La Société d’Etudes Scientifiques de l’Aude (formed in 1887) was a forward-thinking breakaway society, priding itself for its modernity: men of all classes – and women – were allowed to join, excursions into the countryside were a popular activity, and photography was an innovative feature. The central figure in this 1887 photo may well be Germain Sicard: founder-member, three-times president, and main organiser of these outings.
The phallic shape of this well-known stone is not apparent from all angles – and does in fact seem to have eroded over the century.
La Peiro plantado, menhir situé non loin de la ferme de Picarel. Photographies sépia, 8 cm x 8,5 cm, 30 juin 1907.
The photo above is also from the archives of this société savante (of which I seem to be the only English member at present).

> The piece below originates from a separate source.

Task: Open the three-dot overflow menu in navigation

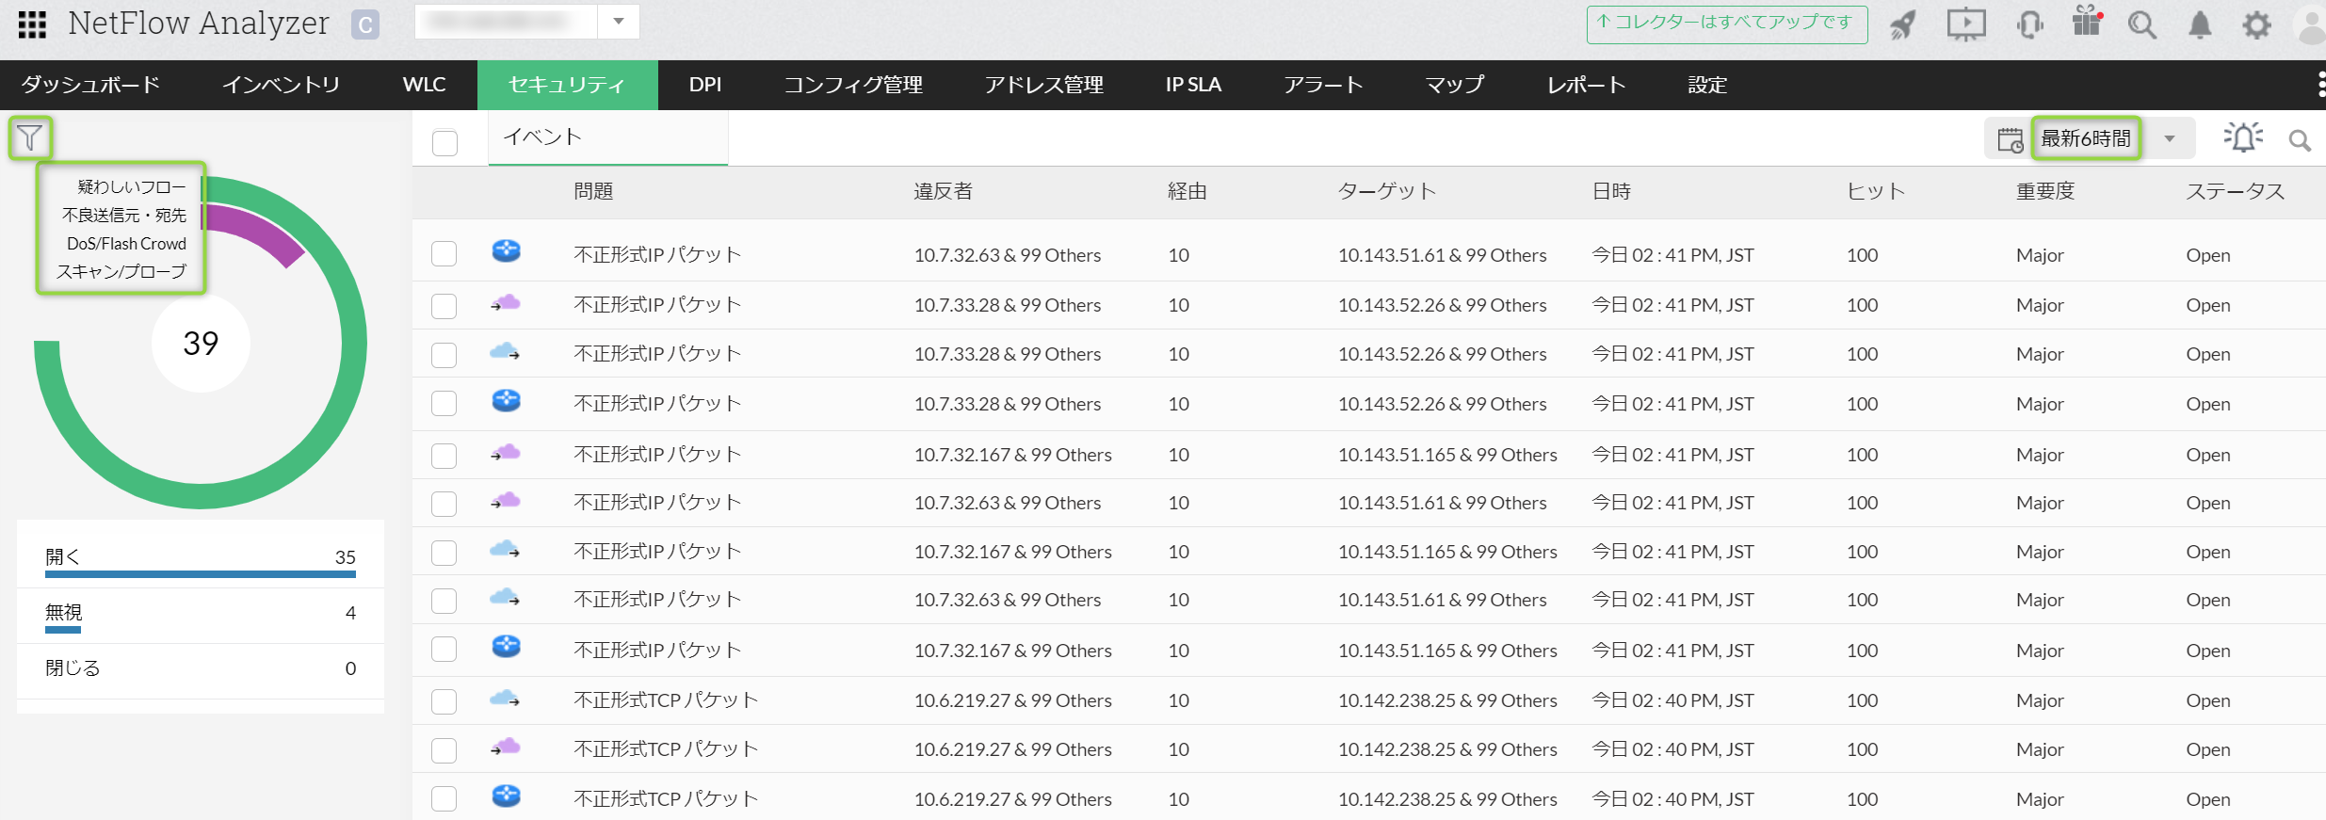Action: pyautogui.click(x=2320, y=85)

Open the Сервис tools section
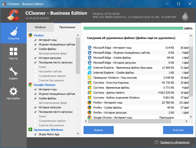coord(13,74)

While Sicard’s enthusiasm is undisputed, his accuracy is often shaky. In his 1925 ‘Essai sur les mégalithes de l’Aude’ (Bulletin SESA and reprinted in la Société de Préhistoire de France 1929) he states that
In fact the menhir – called locally la Pierre Levée – is three kilometers to the north. It stands – unusually – in a marshy area of land but close to a road that a local historian describes as an ancient track, called ‘el Cami Roumieu’, and a route of transhumance to the high summer pastures in the Montagnes Noires. The road can be seen clearly on the bare slope behind the stone.

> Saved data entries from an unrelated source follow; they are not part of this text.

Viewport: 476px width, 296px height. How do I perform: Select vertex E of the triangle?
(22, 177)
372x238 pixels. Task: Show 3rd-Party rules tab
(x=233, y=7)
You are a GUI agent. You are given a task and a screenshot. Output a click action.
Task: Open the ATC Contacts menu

Sicard goes on to note that the menhir is close to the lakes at Lampy, which feed the Canal du Midi. It is also located directly between two smaller lakes of La Guille and Picarel-le-Haut. The presence of abundant and reliable water would have been a vital factor in a prehistoric emergent pastoral agriculture.
Those early photos show a landscape denuded of vegetation – but Sicard does not mention any other stones in the area (although one is visible in the foreground.) Nowadays the scene is radically different: sheep and goats and humans no longer crop the hills for food and fuel.
Attempts are made sporadically, to keep the area clear.
It measures 3.5m. high by 2.2m. wide and 80cm. thick.
It faces East – West.
Jean Vaquer – one of our region’s foremost archaeologists – made a study of the menhir de Picarel in Aude des Origines (1994). He notes that outcrops of granite in the vicinity suggest that the menhir was erected from immediately available material:
‘Des travaux récents destinés au captage de la source qui sourd à proximité ont mis au jour d’autres blocs, l’un d’eux situé à 90 mètres vers le Sud-est est cassé en deux mais sa base, bien qu’oblique, est manifestement plantée. Il devait mesurer environ 2,60 m hors sol. Plusieurs autres gros blocs gisent au Sud du monument principal ; l’un d’eux, énorme, est encore en place à une quarantaine de mètres et une fouille pourrait préciser s’il s’agit d’un menhir couché ou d’un bloc erratique. Un autre, malheureusement déplacé, a une forme bien lancéolée ; il mesure 5,60 m de long, 2,20 m de large à la base et 1 mètre d’épaisseur.‘
He suggests that, subject to a more thorough investigation, it is quite possible that the menhir de Picarel is not a solitary stone, but part of a larger megalithic complex. There are three stones worth studying: one 2.6m. long at 90 metres S-E is broken, but its base is obviously set in the ground; another lies forty metres distant – it is enormous, but would require study to determine whether it was an actual menhir or an ‘erratic’. A third measures 5.6m. in length and 2.2m. wide at the base – but had been moved during the major works involved in boring and capping the spring there. It too is pointed, and a thorough excavation of the area would be needed to determine whether it had once had emplacement foundations.
What must strike even the most casual reader is that on two sites not three kilometers apart, two megalithic ‘constructions’ have been traced, and both seem connected to sources of water. It should also be noted that neither are anywhere near the boundary-lines of a commune. Stone was an important, abundant and abiding resource in the New Stone Age: megaliths seem to have performed many functions and any claim that tethers them to a ‘spiritual’ or ‘cosmological’ theory should be treated with caution.
Note: The SESA archives also contain a photo – taken that same year – of Le menhir de l’Azerou. Photographies sépia, 8,5 cm x 8,5 cm, 30 juin 1907.